I am not sure what to do here? Any advice? I love this man dearly and don't want to lose him or my family. He says time heals a lot of things but I think it will only hurt here since we aren't in a relationship. This allows for people to date other people and/or move farther apart. I look at it like either we are working on being together or working on being apart. 
Now I will say this man tells me he cares deeply for me, and always will. He cares about me like he has never cared for anyone. He did say something yesterday, "Until I feel good about myself I can't go on with you or anyone else". I guess I am just confused and looking for any ounce of hope here?

He is in the mind frame of being friends and just seeing where it goes. But this hurts not knowing that I am in a relationship with him? I am not sure if I just cut it off or take what is offered. Mind you he still calls pretty much everyday minus a day or two we talk about a lot of things, then the obvious our son as well. It is just painful for me.


----------



## anotherguy (Dec 14, 2011)

Well.

You cant just wave a wand and make a solid relationship appear.

And even though you say it was just 'petty stuff', you split while you were 7 months pregnant... so that tells me you both lacked what it takes to work out your issues despite the fact that a baby was on the way.

I dont know you from a hole in the wall - but sounds to me that he bailed out. Now you are grasping at straws trying to piece a family together and the only thing you have in common is a baby. He is verbally evasive and not intrested.

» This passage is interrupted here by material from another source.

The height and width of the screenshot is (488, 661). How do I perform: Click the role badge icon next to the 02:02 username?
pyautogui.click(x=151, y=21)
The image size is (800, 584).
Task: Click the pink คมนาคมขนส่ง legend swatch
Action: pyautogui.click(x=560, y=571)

Its good that you have at least a congenial relationship with him I guess... but is this something you really want to pursue especially knowing he has no interest?

Wow.. you are 27 and have 4 kids. He is 32 with a 12 & 9 year olds and now a 4 month old. I have to say - that is tough circumstances to try and forge a relationship.

Honest - I have no idea what to tell you - but seems to me you cant expect much from ths guy, as painful as that is.


----------



## 1lostintranslation (Apr 10, 2012)

anotherguy: I guess I am confused what, "I am not ready to give you what you need" means? Just literally 1 month ago he was at my house and all EVERYONE was together. Just 2 months ago he wanted me to move to his town in with him. Now he is unsure? How can you flip flop like that? I guess I just wanted to try it one last time. I didn't want to live with the what if I had only said's!


----------



## anchorwatch (Mar 5, 2012)

This quote rushed to my mind after reading your post.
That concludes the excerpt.